How is an epsilon of 1/1000 non-negligible?

Question

Lately I've been studying cryptography and in the current course I'm taking we're reviewing statistical tests and how they can be used to determine if a pseudo-random generator is secure or not.

Essentially, one of the requirements for a Pseudo-random generator to be secure is that the probability of guessing the next bit in the string is less than 1/2 + a non-negligible epsilon (epsilon being any statistical advantage the computer has of guessing the next bit of the string due to insecurity in the PRG).

In an example the professor uses, he states that the probability of guessing the next bit of output from the PRG is 1/2 + 1/1000 (the non negligible epsilon).
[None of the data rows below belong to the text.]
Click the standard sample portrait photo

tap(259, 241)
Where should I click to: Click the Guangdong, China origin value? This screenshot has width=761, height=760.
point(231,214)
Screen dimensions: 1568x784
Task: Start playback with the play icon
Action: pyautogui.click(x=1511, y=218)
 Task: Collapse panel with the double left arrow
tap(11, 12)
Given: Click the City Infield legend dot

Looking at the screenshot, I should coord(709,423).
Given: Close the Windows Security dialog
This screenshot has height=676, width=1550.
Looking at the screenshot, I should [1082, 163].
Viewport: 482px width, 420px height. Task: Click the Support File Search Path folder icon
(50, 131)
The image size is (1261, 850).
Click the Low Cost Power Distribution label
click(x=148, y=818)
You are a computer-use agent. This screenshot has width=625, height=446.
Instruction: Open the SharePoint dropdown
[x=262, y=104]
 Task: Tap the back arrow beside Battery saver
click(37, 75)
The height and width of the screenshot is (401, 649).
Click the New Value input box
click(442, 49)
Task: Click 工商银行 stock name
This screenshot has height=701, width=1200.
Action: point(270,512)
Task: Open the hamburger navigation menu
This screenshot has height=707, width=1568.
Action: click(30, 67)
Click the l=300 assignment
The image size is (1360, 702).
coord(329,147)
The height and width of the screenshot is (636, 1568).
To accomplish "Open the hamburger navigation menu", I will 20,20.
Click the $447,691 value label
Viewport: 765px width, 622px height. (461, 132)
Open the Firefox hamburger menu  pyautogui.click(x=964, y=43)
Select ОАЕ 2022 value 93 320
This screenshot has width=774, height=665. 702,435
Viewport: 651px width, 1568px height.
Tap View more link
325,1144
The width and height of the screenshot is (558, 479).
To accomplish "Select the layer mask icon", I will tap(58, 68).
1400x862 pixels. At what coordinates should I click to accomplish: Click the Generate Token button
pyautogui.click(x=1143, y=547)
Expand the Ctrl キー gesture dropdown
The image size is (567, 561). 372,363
How is 1/1000 non-negligible? I understand we're using computers with thousands of times faster processing power than a normal human brain, but that still means that a computer only has a 50.1% chance of guessing the correct bit. How can a computer leverage that tiny extra probability to crack a secret key?

Answer 1

How can a computer leverage that tiny extra probability to crack a secret key?

The answer to that depends on what type of key it is, how it's being used, etc. Certainly, the bias would make a brute-force attack easier, but you probably wouldn't need to worry about that, regardless.

Your professor, though, is trying to answer a different question. He wants to know, and wants you to think about:

How small does the bias have to be in order to ensure that no one can leverage it to crack a secret key?

Note that this question is general: it makes absolutely no reference to what kind of key is being generated, or how it's being used. And this is how it should be: we're designing a general-purpose PRNG, so we shouldn't make assumptions about those things.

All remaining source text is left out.